Chief of Oncology, Office of Cellular, Tissue and Gene Therapies,
Center for Biologics Evaluation and Research, U.S. Food and Drug Administration
Dr. Liu is an American Board of Internal Medicine-certified internist and medical oncologist. He received his M.D. from Henan Medical University in China. After working as an investigator at the National Institute of Pharmaceutical and Biologic Products in China, the Chinese FDA equivalent, he moved to the U.S. in 1990 as a visiting scientist in the New York Blood Center. His research focused on the molecular biology of hepatitis C virus, leading to the publication of the first report on the genomes of Chinese HCV strains. Subsequently, he received his Ph.D. in molecular biology from Cornell University’s Graduate School of Medical Sciences.
Dr. Liu completed his internal medical residency training at Albert Einstein College of Medicine in New York. He pursued his medical oncology specialty training at the National Cancer Institute (NCI) at the National Institutes of Health, where he stayed to focus on the clinical research and development of cancer drugs and biologics.
During his tenure at NCI, he served as associate investigator for multiple Phase 1 and 2 clinical trials investigating a variety of new cancer therapeutics. In particular, he served as protocol chairperson and was responsible for developing and conducting a Phase 1/2 clinical trial using genetically modified cells for the treatment of patients with cancer that formed a basis for a patent issued by the U.S. Patent and Trademark Office.
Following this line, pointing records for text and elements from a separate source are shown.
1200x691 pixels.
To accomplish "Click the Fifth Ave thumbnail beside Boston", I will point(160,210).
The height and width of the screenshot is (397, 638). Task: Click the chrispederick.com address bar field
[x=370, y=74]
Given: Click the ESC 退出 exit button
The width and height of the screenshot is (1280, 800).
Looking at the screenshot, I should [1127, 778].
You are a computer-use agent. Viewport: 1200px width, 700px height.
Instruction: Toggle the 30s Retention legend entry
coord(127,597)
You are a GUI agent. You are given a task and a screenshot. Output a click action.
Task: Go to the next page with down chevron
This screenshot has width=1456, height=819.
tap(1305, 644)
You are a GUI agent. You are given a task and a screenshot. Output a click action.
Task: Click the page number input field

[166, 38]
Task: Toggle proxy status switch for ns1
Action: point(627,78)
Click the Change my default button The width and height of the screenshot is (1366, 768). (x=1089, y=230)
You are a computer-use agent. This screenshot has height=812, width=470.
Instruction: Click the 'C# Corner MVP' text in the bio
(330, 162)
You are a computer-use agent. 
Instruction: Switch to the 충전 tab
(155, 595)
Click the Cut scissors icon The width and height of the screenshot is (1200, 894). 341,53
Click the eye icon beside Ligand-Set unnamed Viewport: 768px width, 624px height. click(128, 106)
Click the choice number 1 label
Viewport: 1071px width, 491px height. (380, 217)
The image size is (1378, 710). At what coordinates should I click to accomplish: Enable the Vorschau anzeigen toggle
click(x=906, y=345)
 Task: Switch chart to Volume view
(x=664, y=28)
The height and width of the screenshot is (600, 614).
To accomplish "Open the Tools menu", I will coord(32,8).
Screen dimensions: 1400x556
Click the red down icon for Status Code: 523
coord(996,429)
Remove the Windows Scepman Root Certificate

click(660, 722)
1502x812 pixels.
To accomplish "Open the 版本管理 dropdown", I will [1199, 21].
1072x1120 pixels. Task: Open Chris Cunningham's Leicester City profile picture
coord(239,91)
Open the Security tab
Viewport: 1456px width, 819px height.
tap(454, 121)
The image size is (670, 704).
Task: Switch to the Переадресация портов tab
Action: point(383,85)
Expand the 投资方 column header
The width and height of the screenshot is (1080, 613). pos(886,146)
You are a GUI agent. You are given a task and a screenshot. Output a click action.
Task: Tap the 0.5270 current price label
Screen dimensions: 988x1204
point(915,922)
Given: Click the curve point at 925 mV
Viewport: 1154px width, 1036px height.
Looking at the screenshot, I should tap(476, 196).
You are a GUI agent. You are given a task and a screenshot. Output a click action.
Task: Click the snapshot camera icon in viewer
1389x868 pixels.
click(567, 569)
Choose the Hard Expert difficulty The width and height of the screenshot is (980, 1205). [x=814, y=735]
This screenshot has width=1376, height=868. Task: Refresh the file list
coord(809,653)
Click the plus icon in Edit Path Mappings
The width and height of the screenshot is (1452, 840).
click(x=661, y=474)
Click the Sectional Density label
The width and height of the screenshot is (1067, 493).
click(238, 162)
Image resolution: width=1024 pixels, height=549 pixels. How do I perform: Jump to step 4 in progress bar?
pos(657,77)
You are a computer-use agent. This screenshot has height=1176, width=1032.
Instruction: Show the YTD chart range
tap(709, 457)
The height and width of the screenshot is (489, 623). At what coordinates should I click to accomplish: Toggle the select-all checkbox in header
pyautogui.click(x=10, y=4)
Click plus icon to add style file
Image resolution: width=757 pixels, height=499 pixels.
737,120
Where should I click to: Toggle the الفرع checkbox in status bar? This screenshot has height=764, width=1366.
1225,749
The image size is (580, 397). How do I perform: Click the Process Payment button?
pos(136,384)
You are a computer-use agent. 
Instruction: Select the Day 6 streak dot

In 2003, Dr. Liu joined the U.S. Federal Drug Administration’s (FDA) Center for Biologics Evaluation and Research as a clinical reviewer and later became a lead medical officer. From 2008 to 2011, he served as a lead medical officer in the FDA’s Center for Drug Evaluation and Research.
Dr. Liu is a practicing medical oncologist and serves as an attending medical oncologist at Washington Veterans Administration Medical Center.